Reproduce every line of the following data, requests included, multiplying each coordinate value in the answers by 0.9 and rounding the result to a whole number, with halves rounded up. Leave all numbers in the requests unchanged.

(Interface element data)
((

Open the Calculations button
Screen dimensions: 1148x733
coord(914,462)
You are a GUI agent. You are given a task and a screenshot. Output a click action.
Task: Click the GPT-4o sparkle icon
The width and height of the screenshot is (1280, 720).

))

WORKED SOLUTION
Open the Calculations button
Screen dimensions: 1148x733
coord(823,416)
You are a GUI agent. You are given a task and a screenshot. Output a click action.
Task: Click the GPT-4o sparkle icon
The width and height of the screenshot is (1280, 720).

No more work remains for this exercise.